From a plain reading of the statute that remains in place, though, this is little more than a tempest in a teapot. 2 U.S.C. section 441e prohibits foreign principals, including corporations organized under foreign law, from either “directly” or “indirectly” involving themselves in the U.S. electoral process, either through direct contributions to candidates or “independent expenditures” in support of candidates. While the Citizens United ruling said that the ban on corporate independent expenditures was a violation of the First Amendment, it did nothing to touch this prohibition on foreign participation. If a foreign corporation sought to circumvent the direct ban by indirectly, through the use of a U.S. subsidiary, doing what the statute prohibited directly, the statute would consider that an illegal act.  

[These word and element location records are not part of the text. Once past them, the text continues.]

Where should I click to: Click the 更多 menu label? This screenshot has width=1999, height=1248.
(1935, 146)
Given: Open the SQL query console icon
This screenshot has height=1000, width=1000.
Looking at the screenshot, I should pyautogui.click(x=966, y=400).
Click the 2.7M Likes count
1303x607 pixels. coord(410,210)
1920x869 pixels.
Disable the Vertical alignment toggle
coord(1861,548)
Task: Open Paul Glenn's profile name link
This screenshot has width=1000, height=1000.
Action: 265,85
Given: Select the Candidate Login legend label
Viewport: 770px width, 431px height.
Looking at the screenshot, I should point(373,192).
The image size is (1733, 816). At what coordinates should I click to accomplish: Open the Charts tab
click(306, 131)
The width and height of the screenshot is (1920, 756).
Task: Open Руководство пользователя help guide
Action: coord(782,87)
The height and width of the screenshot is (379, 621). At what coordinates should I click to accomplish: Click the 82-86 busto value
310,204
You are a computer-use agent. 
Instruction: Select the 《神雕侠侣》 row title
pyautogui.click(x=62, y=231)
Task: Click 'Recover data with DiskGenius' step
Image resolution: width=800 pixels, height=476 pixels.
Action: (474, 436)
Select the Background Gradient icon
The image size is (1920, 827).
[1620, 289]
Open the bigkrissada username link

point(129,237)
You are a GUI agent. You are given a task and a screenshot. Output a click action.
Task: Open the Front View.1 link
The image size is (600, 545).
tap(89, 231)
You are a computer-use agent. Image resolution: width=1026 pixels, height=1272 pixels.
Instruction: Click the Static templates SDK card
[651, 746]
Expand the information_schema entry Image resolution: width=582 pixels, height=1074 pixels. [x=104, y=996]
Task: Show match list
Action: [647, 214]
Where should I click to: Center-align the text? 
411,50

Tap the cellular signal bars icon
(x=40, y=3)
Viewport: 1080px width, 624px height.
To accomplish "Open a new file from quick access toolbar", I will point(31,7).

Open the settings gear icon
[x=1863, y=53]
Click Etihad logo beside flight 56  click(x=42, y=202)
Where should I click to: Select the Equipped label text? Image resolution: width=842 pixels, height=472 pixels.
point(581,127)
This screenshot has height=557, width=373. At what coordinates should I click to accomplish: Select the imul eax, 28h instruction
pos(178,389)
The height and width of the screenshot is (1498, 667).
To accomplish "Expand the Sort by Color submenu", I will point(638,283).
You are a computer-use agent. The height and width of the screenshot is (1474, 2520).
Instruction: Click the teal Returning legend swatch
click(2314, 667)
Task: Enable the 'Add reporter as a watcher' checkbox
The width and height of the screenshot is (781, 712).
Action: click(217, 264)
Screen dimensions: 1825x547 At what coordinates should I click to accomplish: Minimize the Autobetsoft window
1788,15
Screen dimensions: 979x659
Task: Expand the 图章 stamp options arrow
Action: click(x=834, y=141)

As Brad Smith points out, the FEC regulations expressly prohibit such acts, stipulating that a

foreign national shall not direct, dictate, control, or directly or indirectly participate in the decision making process of any person, such as a corporation, labor organization, political committee, or political organization with regard to such person’s Federal or non-Federal election-related activities, such as decisions concerning the making of contributions, donations, expenditures, or disbursements in connection with elections for any Federal, State, or local office or decisions concerning the administration of a political committee.

In other words, there is no loophole in play — FEC regulations already contemplate the problem and deal with it. It is only where a U.S. subsidiary makes a decision without any input whatsoever from its foreign parent that such an act might be protected.